[Collected data entries]
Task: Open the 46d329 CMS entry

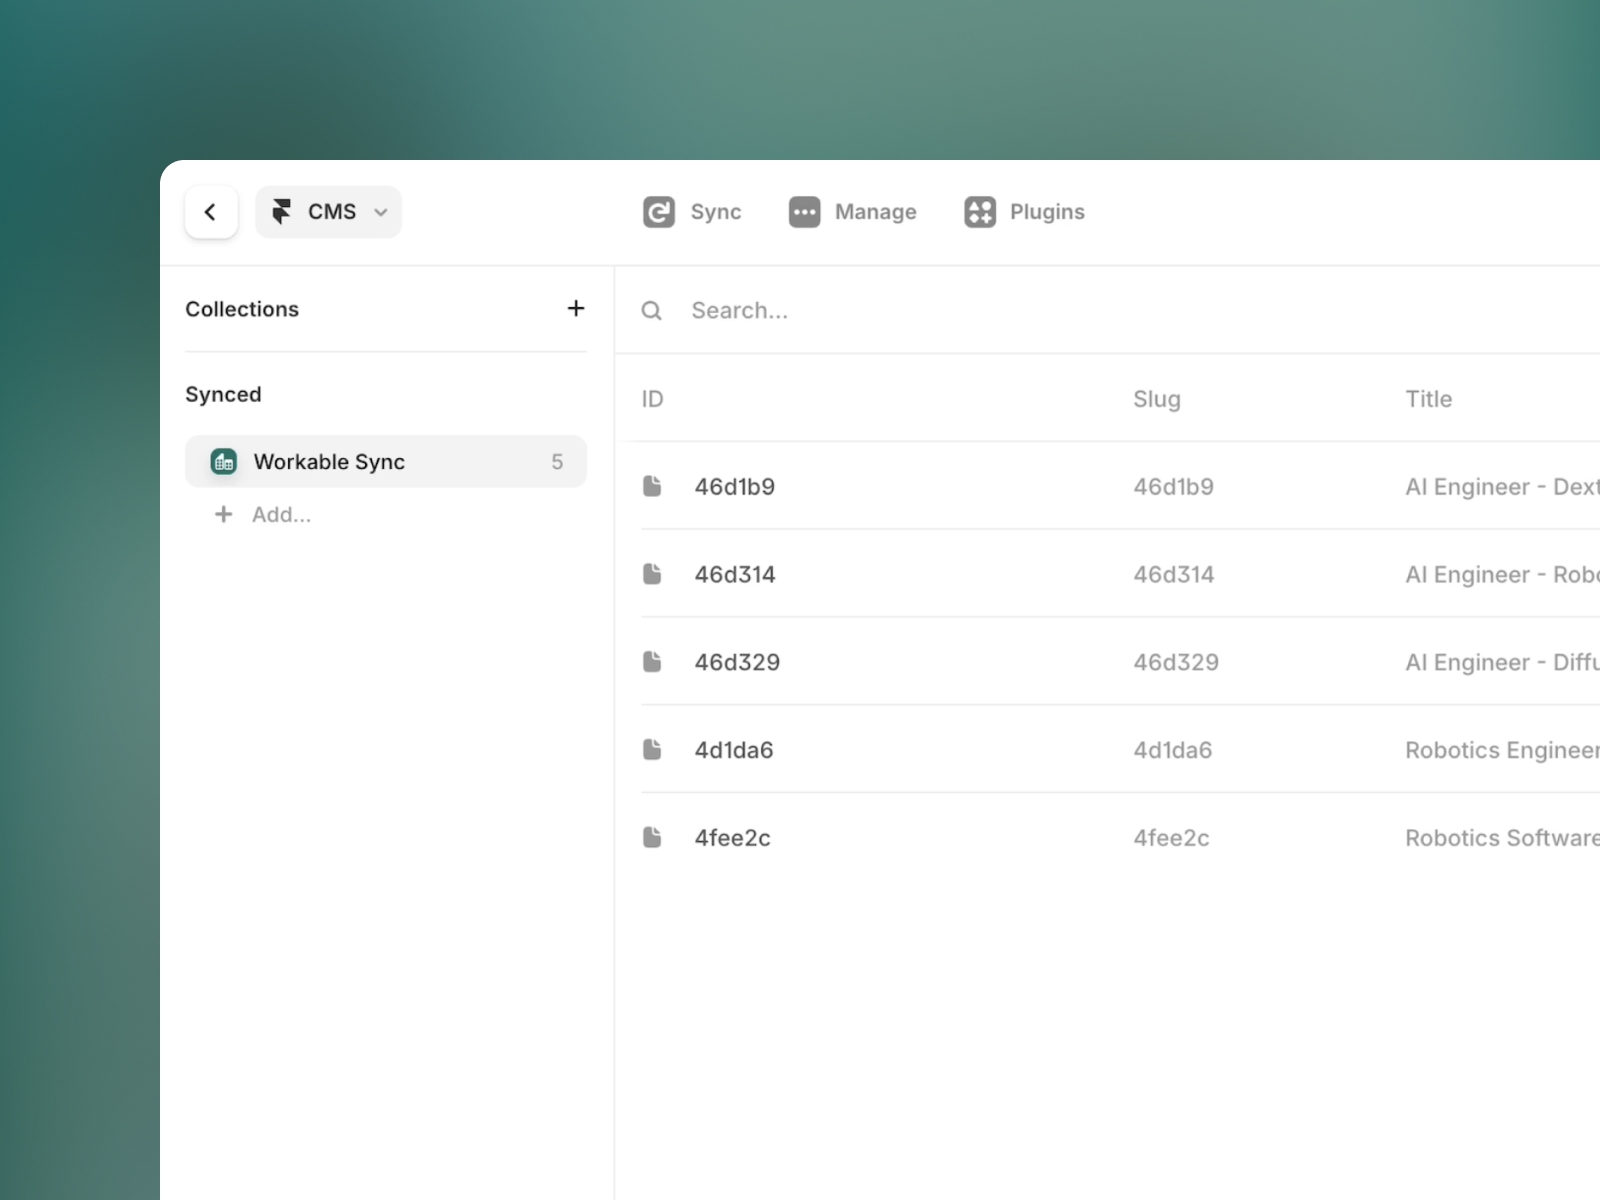Action: (737, 661)
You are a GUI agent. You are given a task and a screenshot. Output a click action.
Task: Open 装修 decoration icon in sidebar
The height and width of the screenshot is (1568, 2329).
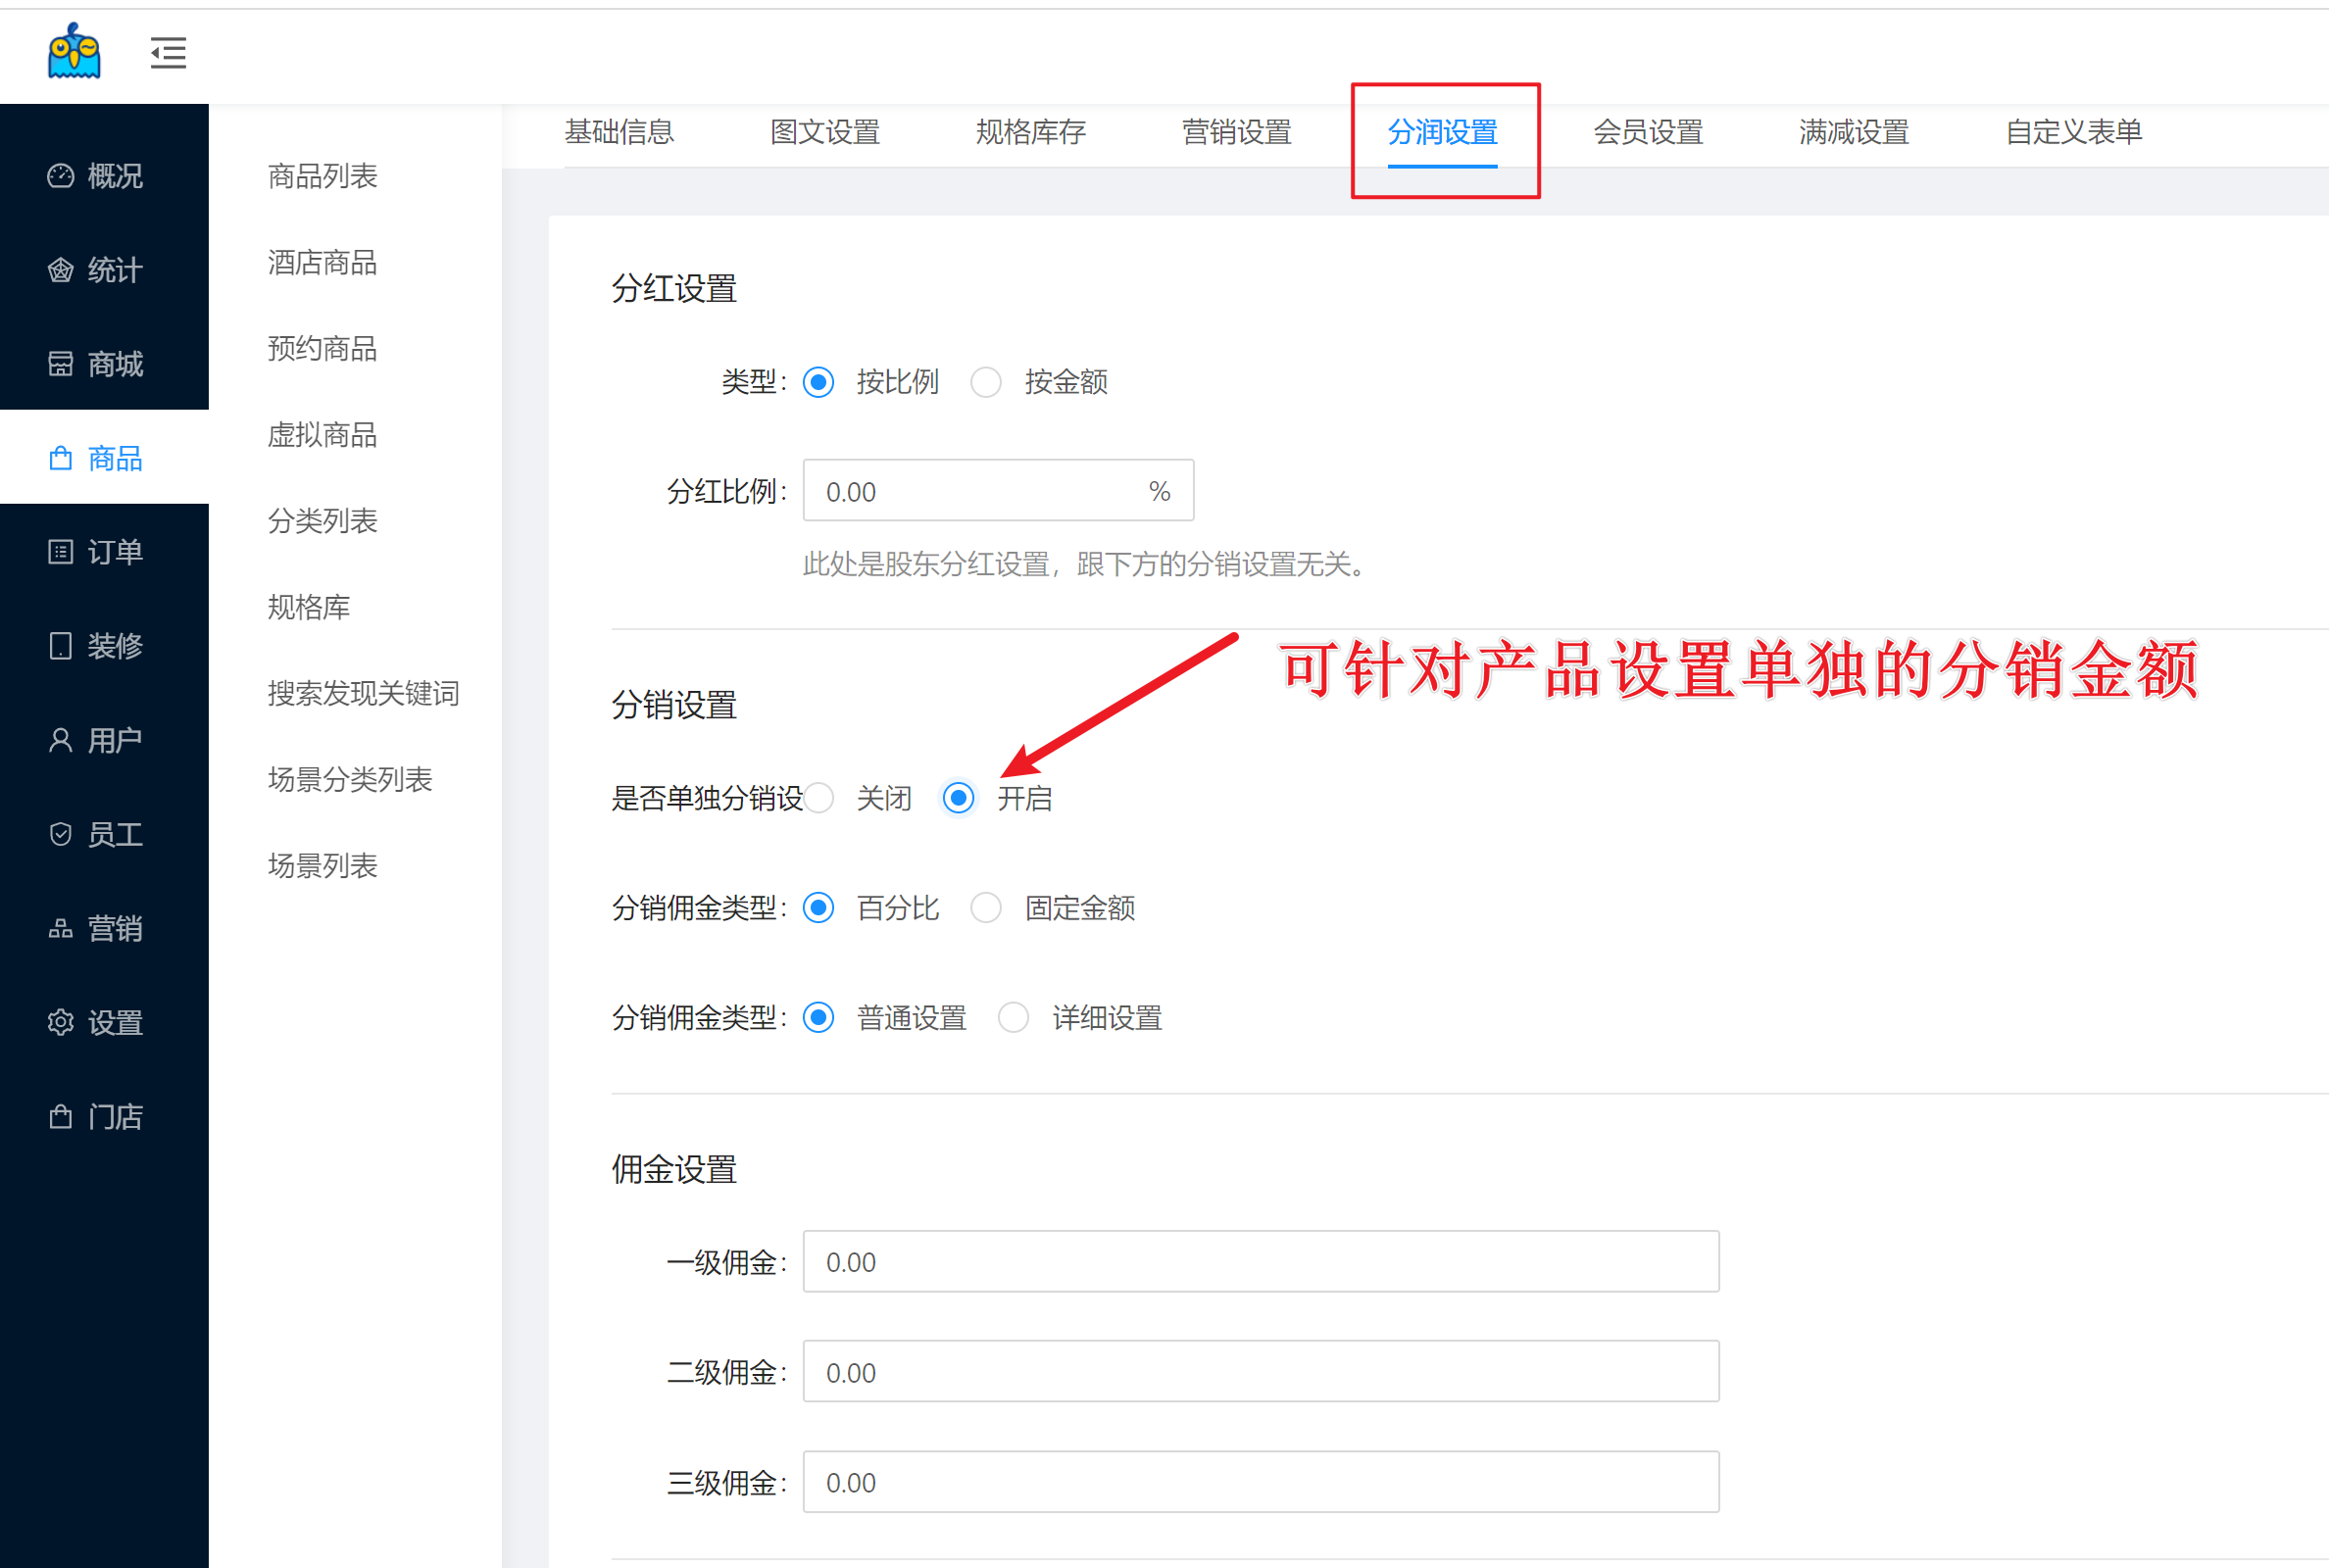point(61,646)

• ABOUT THIS EXERCISE
Each line from the one that contains "The height and" through the end of the records should be restated exactly; include both end lines and leave any pictures out.

• ANSWER TO THIS TASK
The height and width of the screenshot is (1568, 2329).
point(61,646)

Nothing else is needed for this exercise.